Erika Andreassy, da Secretaria de Mulheres do PSTU

Érika Andreassy , da Secretaria Nacional de Mulheres

Em meio à pandemia mundial de coronavírus e medidas para impedir a sua disseminação, uma outra pandemia, bem mais silenciosa, mas nem por isso menos mortal, tem se alastrado pelo país. No momento em que as atenções se voltam para a necessidade de se conter o vírus, a violência contra a mulher deu um salto. Somente no Rio de Janeiro, após a decretação do distanciamento social, os registros de violência doméstica subiram 50%. Outros estados como São Paulo e Paraná também registraram aumento.

Organismos internacionais já haviam alertado para o risco. Foi o que ocorreu na China, desde que a população foi obrigada a passar mais tempo em casa para se prevenir da doença, mais mulheres noticiaram casos de violência doméstica, como vítima ou testemunha. Nos Estados Unidos, a National Domestic Violence Hotline, que funciona como o Ligue 180 brasileiro, divulgou o crescimento dos relatos de agressores e do uso do coronavírus como justificativa pelos agressores para isolar mulheres ainda mais de seus amigos e familiares.

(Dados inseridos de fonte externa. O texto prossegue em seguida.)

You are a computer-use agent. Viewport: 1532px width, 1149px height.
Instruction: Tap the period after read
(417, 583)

No Brasil, antes mesmo da pandemia chegar as mulheres já vinham experimentando o crescimento da violência. Segundo dados do Ligue 180, ocorreram 46.510 denúncias de violência doméstica no último semestre do ano de 2019, um aumento de 10,93% em relação ao ano anterior. Levantamento realizado pelo jornal Folha de S. Paulo mostrou que, em 2019, 1.310 mulheres foram vítimas de feminicídio, alta de 7,2% em relação a 2018. São Paulo registrou ainda o maior número de estupros dos últimos 7 anos, foram 12.374 casos em 2019, de acordo com a Secretaria de Segurança Pública do Estado.

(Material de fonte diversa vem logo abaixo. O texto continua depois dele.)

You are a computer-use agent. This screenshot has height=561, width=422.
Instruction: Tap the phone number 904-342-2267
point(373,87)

A violência contra as mulheres não é uma novidade e seu aumento nos últimos anos expressa a barbárie capitalista e a incapacidade desse sistema em garantir igualdade, direitos e o fim do machismo e da violência. A própria OMS já classifica a violência de gênero como uma pandemia mundial, 7 em cada 10 mulheres no mundo já foram ou serão vitimas de violência em algum momento de sua vida, 35% de todos os assassinatos de mulheres são cometidos por um parceiro íntimo. Para efeito de comparação apenas 5% dos assassinatos masculinos são cometidos por uma parceira, 5 mil mulheres são mortas por crimes de honra por ano, sem falar nos casamentos forçados, estupros de guerra, mutilações genitais femininas, tráfico de meninas e mulheres para a prostituição e outras formas de violência.

A novidade agora é que, com as medidas de isolamento social absolutamente necessárias para conter o avanço do coronavírus, esse quadro de horror para muitas mulheres e crianças tende a se agravar, já que para muitas delas o lar, longe de ser um ambiente seguro, é justamente o local onde a violência se materializa.

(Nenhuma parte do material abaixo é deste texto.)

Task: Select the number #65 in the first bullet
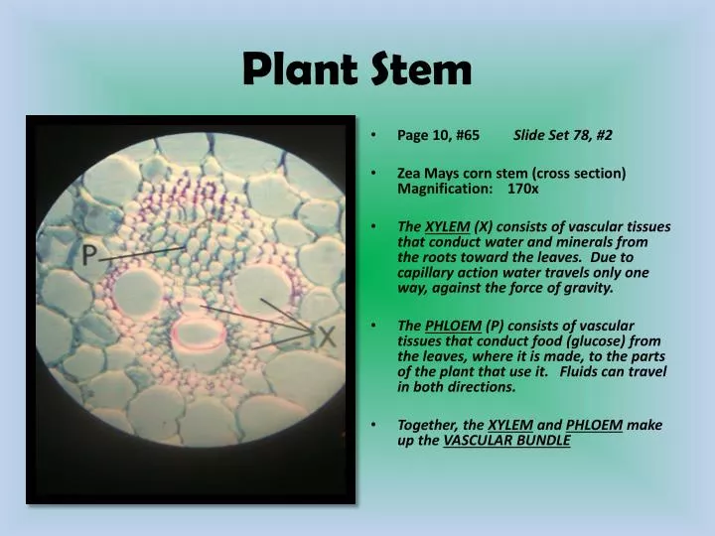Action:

Levantar essa questão e exigir medidas para evitar esse efeito colateral da pandemia é tão necessário como defender a quarentena para conter o avanço do vírus. É preciso exigir do Estado condições para que as mulheres vítimas de violência e seus filhos se afastem dos agressores sem o risco de se contaminar pelo coronavírus, garantia de habitação ou abrigos temporários seguros em que possam se instalar mantendo o distanciamento social até que um lar definitivo seja providenciado, bem como um subsídio financeiro que permita condições dignas de vida e saúde e não apenas uma “esmola” como pretende o Governo Federal. Também é preciso intensificar os mecanismos de denúncia e assistência que atuem na prevenção e no atendimento às vítimas, fortalecendo os equipamentos públicos de assistência as mulheres, como delegacias 24h, centros de saúde e assistência psicossocial.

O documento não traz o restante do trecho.